She kissed him goodbye, knowing he wouldn’t remember her tomorrow. Of course it hurt—why would it not? They had been in love, once, or at least she had tried to believe they were. But she couldn’t cling to the lie she lived when she was with him. The illusion had slipped between her fingers too many times, fragile as ash, and she was tired of pretending that every night wasn’t the same cycle of burning hope and cold disappointment.


So she ran away after that kiss, heart pounding, sweat beading on her forehead, sliding down her nose and dripping off slowly; the trail of cold it left almost made her hesitate. Almost. But she could not stop—not here, not now. The bar behind her still smelled of cheap perfume and spilled cocktails, of men leaning too close and women faking laughter. She had learned long ago that hesitation was a luxury she couldn’t afford.


So she ran, and ran and ran until the familiar silhouette of her apartment came into view, her lungs burning and her heart weary, pounding against her ribs like a bird trying to force its way free - or a bird discovering that tree freedom was death. The neon signs below blinked in erratic patterns, painting the cracked walls and rusted railing with sickly, alien light. She took the stairs in twos, too impatient to wait for the elevator, and finally stepped into her small apartment, littered with clothes and plants and throw pillows—her own little sanctuary, her own little hell. It looked like chaos to anyone else, but to her, it was the closest thing to safety she had ever tasted - the only thing to ever last for more than a few years.


Maria peeled her wig off, feeling the glue tug uncomfortably at her scalp, the irritation a familiar ache to her already-ripping heart. She shed her flashy clothes: the glitter-painted bodysuit, the thigh-high boots, the rhinestone earrings that left her ears aching from the sheer pull. One by one, the layers came off. She let the sequined dress fall to the floor with a soft whisper, like it too was exhausted from pretending, the sequins losing - shedding - all of its glittery glory.

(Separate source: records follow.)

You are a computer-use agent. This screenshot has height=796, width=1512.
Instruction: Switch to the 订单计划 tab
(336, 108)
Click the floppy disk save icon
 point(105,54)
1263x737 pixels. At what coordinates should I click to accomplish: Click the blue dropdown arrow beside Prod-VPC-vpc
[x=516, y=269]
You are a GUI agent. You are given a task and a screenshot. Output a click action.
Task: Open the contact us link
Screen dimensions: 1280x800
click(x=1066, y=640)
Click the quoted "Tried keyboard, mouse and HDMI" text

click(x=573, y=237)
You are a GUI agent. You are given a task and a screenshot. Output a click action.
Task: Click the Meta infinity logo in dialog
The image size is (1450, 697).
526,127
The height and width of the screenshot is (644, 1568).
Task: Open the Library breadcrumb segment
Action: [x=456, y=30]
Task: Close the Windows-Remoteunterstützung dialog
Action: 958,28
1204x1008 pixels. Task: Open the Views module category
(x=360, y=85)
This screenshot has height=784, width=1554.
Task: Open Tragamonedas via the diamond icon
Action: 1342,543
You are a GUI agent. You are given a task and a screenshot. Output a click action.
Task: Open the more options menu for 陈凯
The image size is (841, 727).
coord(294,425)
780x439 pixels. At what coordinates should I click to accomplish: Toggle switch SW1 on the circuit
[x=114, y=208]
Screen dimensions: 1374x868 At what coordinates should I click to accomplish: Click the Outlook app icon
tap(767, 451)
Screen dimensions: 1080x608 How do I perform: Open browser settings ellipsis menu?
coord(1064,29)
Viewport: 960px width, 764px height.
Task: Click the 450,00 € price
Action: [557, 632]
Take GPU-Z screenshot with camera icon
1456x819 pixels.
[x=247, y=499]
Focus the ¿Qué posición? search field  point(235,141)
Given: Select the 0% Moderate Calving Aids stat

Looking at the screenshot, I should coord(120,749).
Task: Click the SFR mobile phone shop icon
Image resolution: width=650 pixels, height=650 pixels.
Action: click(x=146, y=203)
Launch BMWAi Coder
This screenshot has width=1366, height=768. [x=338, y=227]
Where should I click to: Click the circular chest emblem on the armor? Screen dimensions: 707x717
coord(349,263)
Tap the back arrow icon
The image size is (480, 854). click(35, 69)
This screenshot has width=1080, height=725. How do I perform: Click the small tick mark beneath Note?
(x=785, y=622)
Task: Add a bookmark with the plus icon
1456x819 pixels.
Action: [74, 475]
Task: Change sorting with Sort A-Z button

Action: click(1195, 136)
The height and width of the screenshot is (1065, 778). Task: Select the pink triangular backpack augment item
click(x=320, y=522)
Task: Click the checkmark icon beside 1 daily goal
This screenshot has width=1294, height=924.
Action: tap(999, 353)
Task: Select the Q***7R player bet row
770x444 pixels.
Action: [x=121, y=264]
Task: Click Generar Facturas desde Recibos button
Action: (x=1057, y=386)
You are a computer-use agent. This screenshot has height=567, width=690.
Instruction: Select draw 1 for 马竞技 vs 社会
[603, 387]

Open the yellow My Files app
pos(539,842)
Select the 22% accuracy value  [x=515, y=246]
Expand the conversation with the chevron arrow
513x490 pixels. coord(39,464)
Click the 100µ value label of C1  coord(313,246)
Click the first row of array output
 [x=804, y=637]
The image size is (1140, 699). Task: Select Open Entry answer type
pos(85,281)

She let herself stand in front of the mirror—no makeup, no glamour, no blinding vanity lights that reminded her of her mask—just the same girl who fought her way through and clawed her way out of slums, out of sex trafficking conspiracies and brothel contracts, only to end up in a bar as a singer. A singer with a voice unforgettable, powerful enough to make drunk men cry and sober men promise things they never meant. But a face that somehow never quite stood out. Not in the way she wanted. Not enough for someone like Robert to hold onto in his mind. She was never someone to be remembered, after all - so used to living in the shadows that even craving for recognition felt like a sin, like a blunt dagger shoved between her shoulder blades, raw and rough and pure rage.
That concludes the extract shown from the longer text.